Il fatto è che, alla prova di un'analisi scientifica, quasi tutte le opinioni correnti intorno alla lingua del web si rivelano leggende. Scrostato dalla superficie dei vari xké, c 6, tvb e simili – tutti fenomeni rispondenti peraltro a meccanismi vecchi, quando non antichi – l'italiano di Internet non appare poi così diverso dall'italiano del l'uso. Dell'uso scritto, s'intende: perché, con la parziale eccezione delle chat, i testi presenti nel web hanno ben pochi elementi in comune col parlato, anche se qua e là cercano di imitarlo.
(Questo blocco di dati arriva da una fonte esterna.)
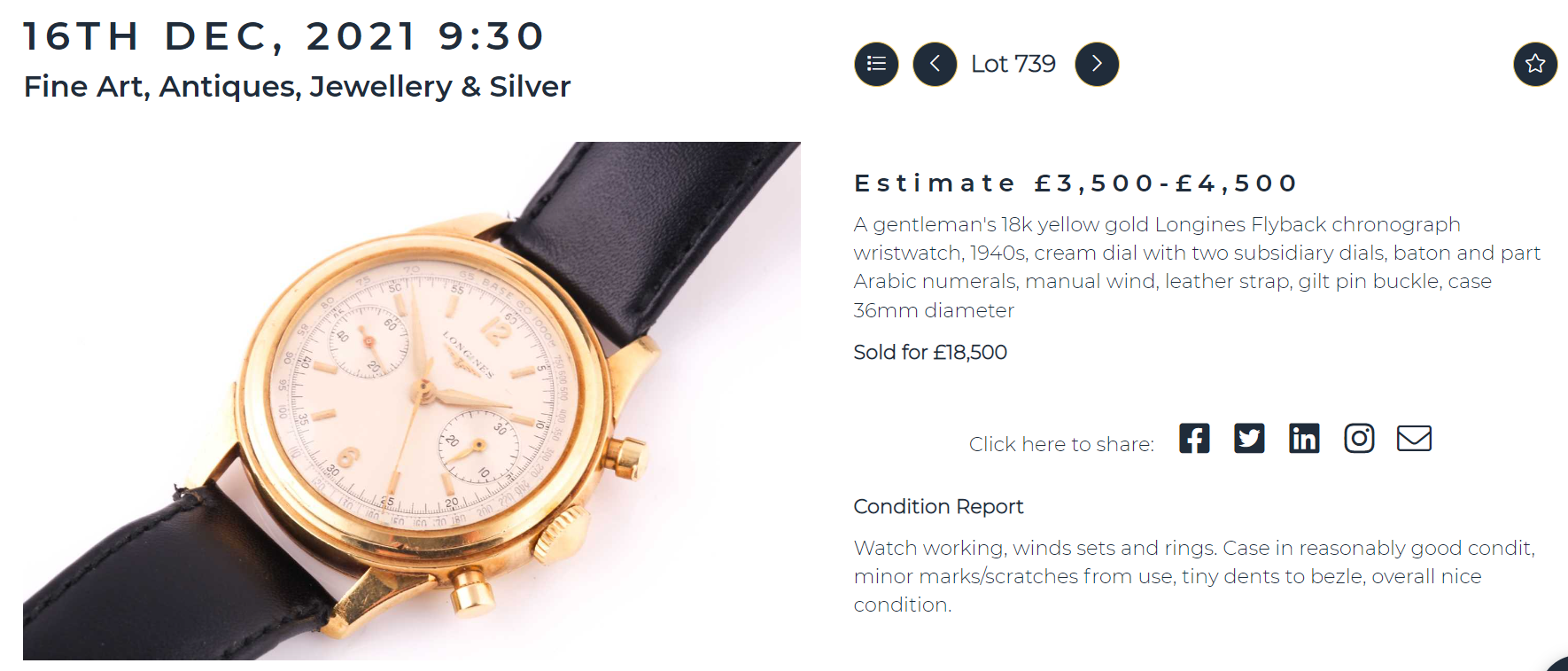
Task: Go to the previous lot
Action: coord(935,64)
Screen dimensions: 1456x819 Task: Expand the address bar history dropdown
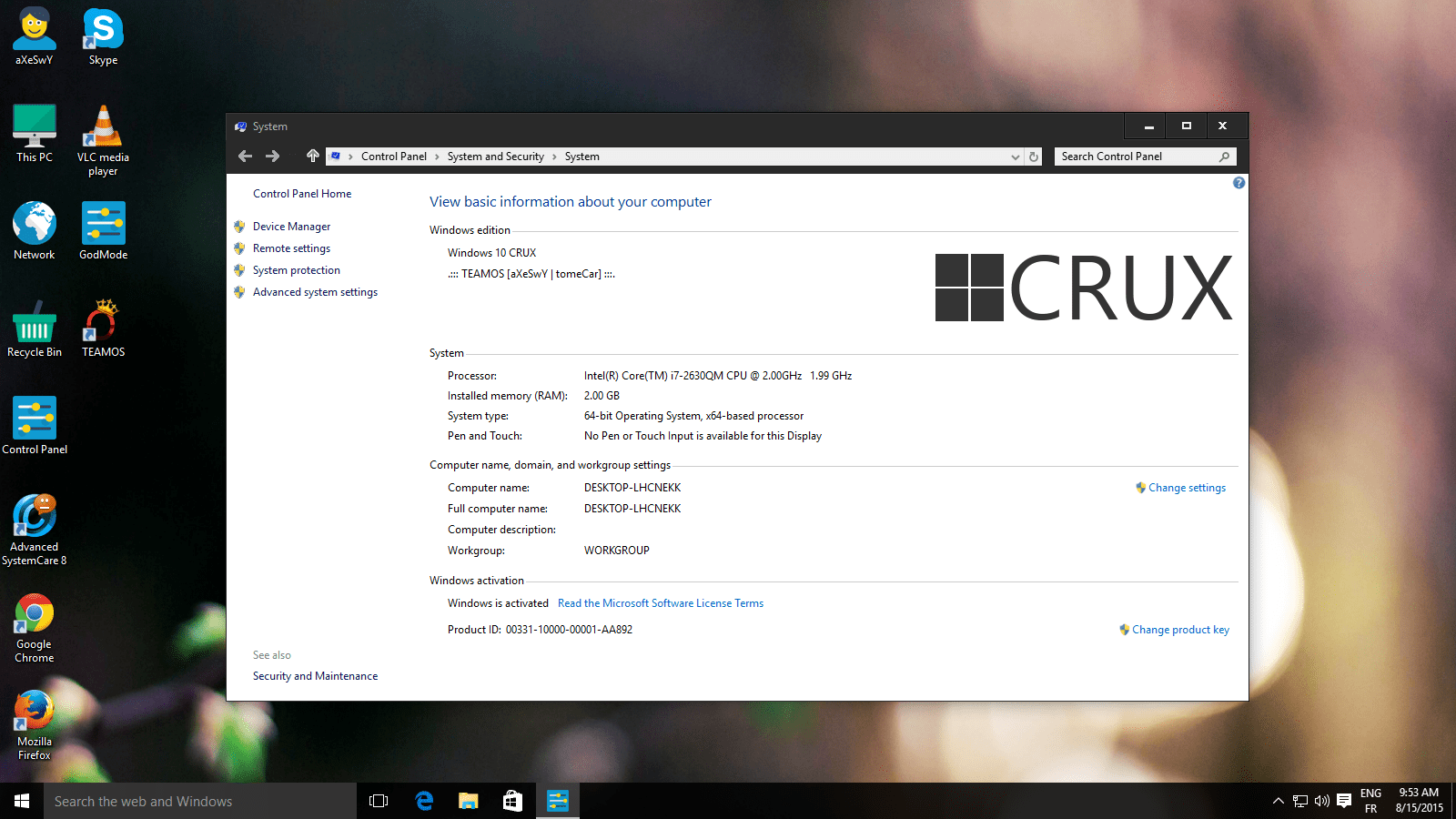click(x=1016, y=157)
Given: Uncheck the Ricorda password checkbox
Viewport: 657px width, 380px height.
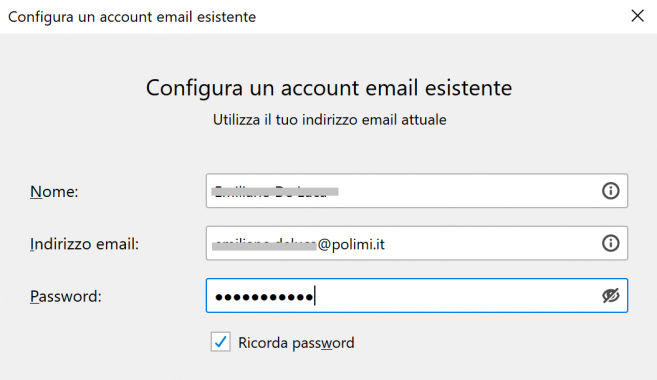Looking at the screenshot, I should [x=220, y=341].
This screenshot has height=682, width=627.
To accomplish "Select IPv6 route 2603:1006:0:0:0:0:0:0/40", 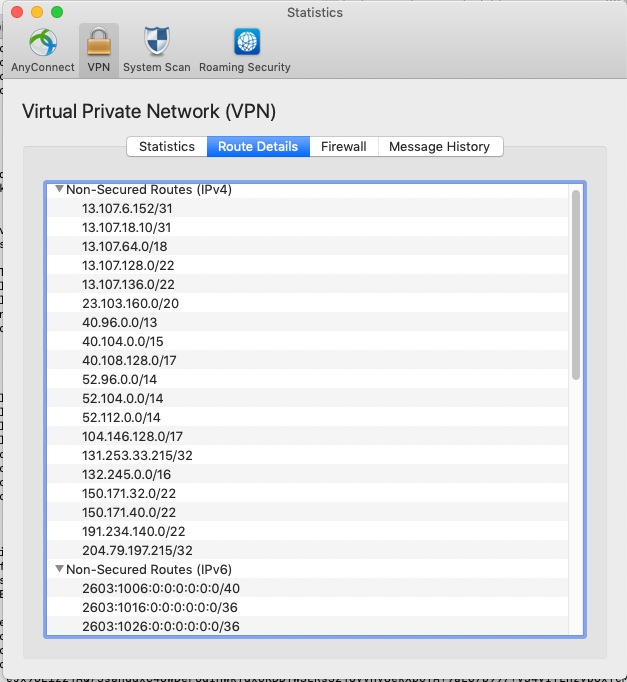I will (x=161, y=588).
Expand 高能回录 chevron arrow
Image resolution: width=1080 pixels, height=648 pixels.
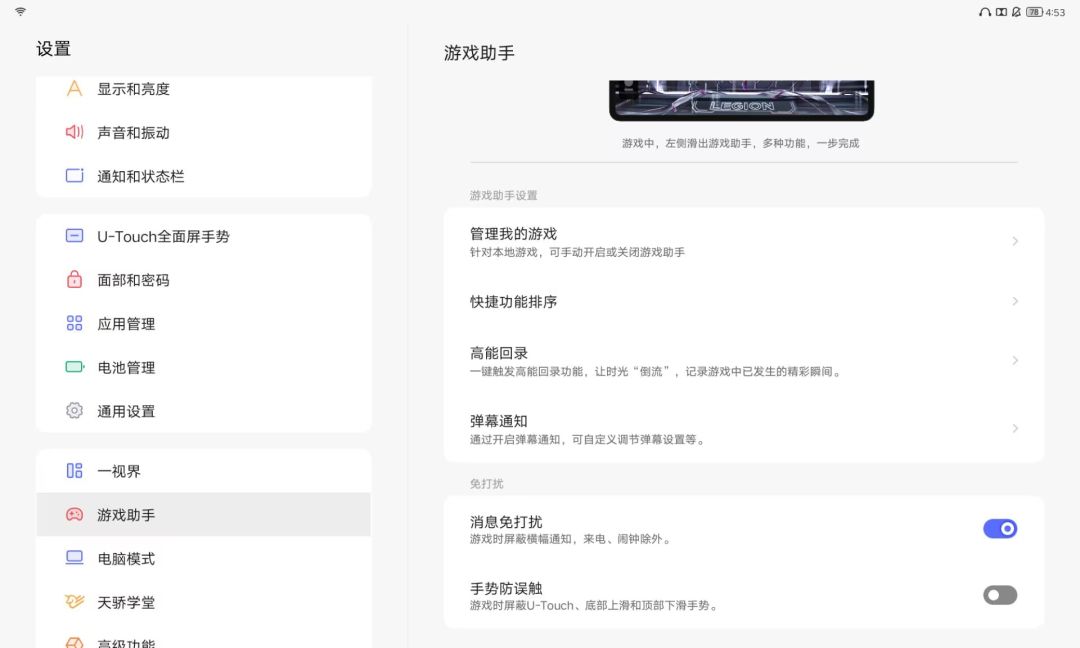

Né costituiscono – come da più parti si continua a dire – lo stadio più avanzato dell'imbarbarimento linguistico. Secondo un calcolo a campione, le grafie errate che lo Zingarelli considera più frequenti (anedottico, areoporto, esterefatto, efficienza e simili) risultano nel web meno del 5% rispetto a quelle corrette; nei blog, in particolare, rimangono al di sotto dell'1%, proprio come nei siti dei giornali. Nei blog letterari, per contro, s'incontrano verbi ricercati come espletare, esperire, vaticinare, ergere con una frequenza molto maggiore rispetto al sito della «Repubblica». «Non c'è dubbio – scrive Tavosanis – che, a paragone con i siti istituzionali e i blog, i forum si presentino come strumenti di comunicazione molto più informali». Nondimeno, anche nei forum la sintassi mostra una distribuzione tra frasi semplici e frasi complesse simile a quella degli articoli del «Corriere della sera».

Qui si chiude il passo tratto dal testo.